鬼灯ほおずきさん、こういう取り方もありますよ」


 天ノ川さんは日傘を閉じると、草に止まっているトンボの正面に立つ。


 そして、人差し指を突き出して、円を描くようにゆっくりと指を回しながら近づけて間合いを詰める。


 ――パシッ。


「お姉さま!?」


「ミユキ先輩、すごーい!」

「天ノ川さんがトンボを素手で捕まえられるなんて、意外でした」

「ボクも驚いたよ」


「ふふふ……私も小さかった頃は兄や弟と一緒に外で遊んでいましたから」

「もう1回やってみて下さい。僕もマネしてみますから」

「ポロリもやってみるの」


 この後、天ノ川さんからトンボの捕まえ方を教わり、僕も試してみたのだが、なかなか上手うまくいかなかった。トンボを捕まえるのにも慣れは必要らしい。


 ようやくキャッチできたトンボを、その場でリリースして、次は参拝だ。


「お兄ちゃん、おさいせんも入れるの?」

「せっかくだからね」


 ポロリちゃんは普段財布を持ち歩いていないようなので、僕の5円玉を渡す。


「ネネコさん、私たちも何かお願い事をしましょう」

「うーん、何がいいかな?」


 賽銭さいせん箱に各自小銭を投げ込み、両手を合わせる。

 僕の願いは「この3人が将来もっと幸せになれますように」だ。


 自分自身については、今現在この3人のお陰で幸せだし、将来については神頼みではなく、まだ見ぬパートナー頼みという事になるのだと思う。

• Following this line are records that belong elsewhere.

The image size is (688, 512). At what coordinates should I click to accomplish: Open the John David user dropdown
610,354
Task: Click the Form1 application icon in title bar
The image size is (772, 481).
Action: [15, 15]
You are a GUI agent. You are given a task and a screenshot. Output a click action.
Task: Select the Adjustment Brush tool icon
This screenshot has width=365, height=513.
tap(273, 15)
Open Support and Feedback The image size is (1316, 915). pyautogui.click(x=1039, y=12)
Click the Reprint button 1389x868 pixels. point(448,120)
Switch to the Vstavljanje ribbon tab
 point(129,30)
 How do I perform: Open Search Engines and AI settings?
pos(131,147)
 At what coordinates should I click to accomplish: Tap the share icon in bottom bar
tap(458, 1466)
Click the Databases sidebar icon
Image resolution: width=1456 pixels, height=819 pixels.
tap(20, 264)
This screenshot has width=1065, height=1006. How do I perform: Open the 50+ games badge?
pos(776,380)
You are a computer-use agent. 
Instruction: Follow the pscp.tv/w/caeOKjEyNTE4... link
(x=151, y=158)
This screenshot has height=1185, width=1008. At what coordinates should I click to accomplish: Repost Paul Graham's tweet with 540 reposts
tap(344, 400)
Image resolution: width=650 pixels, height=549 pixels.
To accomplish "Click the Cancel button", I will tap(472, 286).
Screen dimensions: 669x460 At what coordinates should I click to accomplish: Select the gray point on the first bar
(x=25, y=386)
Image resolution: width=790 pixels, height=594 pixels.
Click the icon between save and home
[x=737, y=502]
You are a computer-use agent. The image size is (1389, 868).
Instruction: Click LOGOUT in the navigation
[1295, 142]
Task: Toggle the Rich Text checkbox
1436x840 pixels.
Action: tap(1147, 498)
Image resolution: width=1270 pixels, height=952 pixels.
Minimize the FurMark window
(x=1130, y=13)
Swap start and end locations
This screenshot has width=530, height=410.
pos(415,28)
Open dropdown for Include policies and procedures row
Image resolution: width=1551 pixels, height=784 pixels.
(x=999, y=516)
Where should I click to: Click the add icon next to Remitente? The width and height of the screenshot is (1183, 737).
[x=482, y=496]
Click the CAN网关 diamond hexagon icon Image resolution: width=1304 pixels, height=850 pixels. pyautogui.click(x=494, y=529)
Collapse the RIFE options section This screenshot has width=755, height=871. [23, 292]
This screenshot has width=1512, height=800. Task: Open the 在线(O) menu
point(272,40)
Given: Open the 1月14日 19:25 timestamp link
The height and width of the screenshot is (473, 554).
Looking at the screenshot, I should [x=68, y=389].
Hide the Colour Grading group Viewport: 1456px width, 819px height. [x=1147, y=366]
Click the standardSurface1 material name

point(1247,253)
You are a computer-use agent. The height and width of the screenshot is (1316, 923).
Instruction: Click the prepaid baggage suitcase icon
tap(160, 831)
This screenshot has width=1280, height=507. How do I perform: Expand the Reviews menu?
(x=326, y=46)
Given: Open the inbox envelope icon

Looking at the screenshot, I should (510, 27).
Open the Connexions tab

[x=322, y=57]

「それでは、プルちゃんとお別れして、代わりを捕まえてきます」

「お姉さま、ボクも一緒に行くよ」


 天ノ川さんとネネコさんは社殿の裏へ回った。

 僕はポロリちゃんと一緒に神社の高台から下の景色を眺めている。


「お兄ちゃん、見て、見て、あんなとこに大きなおうちがあるの」


 ポロリちゃんの指差した家は、かなり大きな家だった。


「あー、さっきの分かれ道の先か。ホントに人が住んでいるんだね」


「こっちには、おサルさんもいるよ」

「えっ? あっ、ホントだ。しかも3匹?」


 野生のニホンザルか。襲ってきたりしないだろうか。

 猿たちは、鳥居の前を、こちらに向かって歩いてきている。


「1匹だけ白いおサルさんなの」

「真ん中の白いのだけ少し大きいみたいだけど……って、あれ人間じゃない?」


 どうやら、小学校の低学年くらいの女の子が2匹の猿を引き連れているようだ。


「ホントだー。女の子なの」

「あの猿はペットなのかな?」


「ミチノリ先輩、ロリと一緒に何見てるの?」


 ネネコさんが戻って来て、僕とポロリちゃんの間に入る。


「猿を連れた女の子がこっちに向かって来てるみたいなんだけど」

「うわっ、マジじゃん。階段上って来るし」


「お待たせしました。何かあったのですか?」


 続いて天ノ川さんが戻って来た。


「おサルさんと女の子が、こっちに来るみたいなの」

「女の子は小学校の低学年くらいだと思いますけど」

「もしかして、色の白い女の子ですか? たしか、まだ4歳だったはずですが」

「お姉さまの知り合い?」


「ええ、去年まで寮の育児室にいましたから。私が1年生の時に1歳で、それから3年間です」


「寮の育児室で近所の子を預かったりしていたんですね」


 つまり、育児室の卒業生で、寮にいる双子の赤ちゃんの先輩というわけか。


「あーっ!」


 階段を上り切った女の子が、驚いた様子でこちらを指差す。

 日本人にしては色白で、4歳児にしては背が高く見える。

 2匹の猿は、こちらを警戒しているのか、女の子の後ろに隠れている。


「ミザールちゃん、久しぶり」


 天ノ川さんが女の子に向かって手を振る。


「ミルキー!」


 ミザールちゃんと呼ばれた女の子は、天ノ川さんにかけよって胸に飛びつく。

 お供の2匹も女の子のマネをして、ネネコさんとポロリちゃんに飛びつく。


「うわっ、お前、ちょっと臭くね?」


 ネネコさんはイヤそうな顔をしつつも、サルをしっかりと抱きかかえている。


「ネコちゃん、ひどーい! こんなにかわいいのに」


 ポロリちゃんはサルを気に入ったようで、抱っこしてナデナデしていた。


「ねえミルキー、このヒトだれ?」

「このお兄さんはねー、うちの室長さん」

「しつちょー? まえのしつちょーさんは『おねえさま』だって、いってたよ?」

「お姉さまは宇宙人のお嫁さんになっちゃったから、もうここにはいないの」

「へー、そうなんだー」


 天ノ川さんの説明はかなりいい加減な気がするが、女の子は僕の顔を見て納得している様子だ。


「甘井さん、この子はサンダース先生のお嬢さんで、ミザールちゃんです」


 なるほど、近くの大きな家はサンダース先生の家だったのか。

 たしか衣替えのときに天ノ川さんが言っていた気がする。 (第78話参照)

 ちなみに、サンダース先生のフルネームは、オーサル・サンダースだ。


「僕は甘井ミチノリです」

「ボクは蟻塚ありづかネネコだよ」

「鬼灯ポロリです。おサルさん、とってもかわいいの」


「さんだーす、みざーるです。これは、トモダチの『おさるA』と『おさるB』」

「トモダチの名前、チョー適当じゃん」

「ふふふ……名付けたのは、うちの部長ですから」


 このネーミングは、ジャイアン先輩のセンスなのか。


 天ノ川さんの説明によると、春休みにジャイアン先輩と一緒にここに来た時は、先に「おさるA」と「おさるB」に遭遇し、ミザールちゃんの友達である事は後から知ったそうだ。


 この猿たちは2匹とも若いオスで、ペットという訳ではなく、勝手にサンダース先生の家の庭に住み着いており、意思疎通に関しては、ほぼ問題ないらしい。


 ミザールちゃん自身は、去年まで寮の育児室に遊びに来ていたのだが、今年の春からはお母さんの運転する車で幼稚園に通っているそうだ。


 今日は僕達が神社の階段を上っているのが見えたから来たというだけのようで、しばらくおしゃべりしてからの解散となった。


 予定より帰りは遅くなってしまったが、お昼にはなんとか間に合いそうだ。




「天ノ川さん、今日捕まえたアリジゴクの名前は決まったんですか?」


「はい。『プルツーちゃん』でどうでしょうか?」

「『おさるB』と、あまり変わらない気がしますけど……」


「ふふふ……それでもいいと思います。年輩の読者様なら、この名前をきっと気に入ってくれるはずですから」


 ……年輩の読者様? いったい誰の事だろうか?

 天ノ川さんには、僕には見えない世界まで見えているらしい。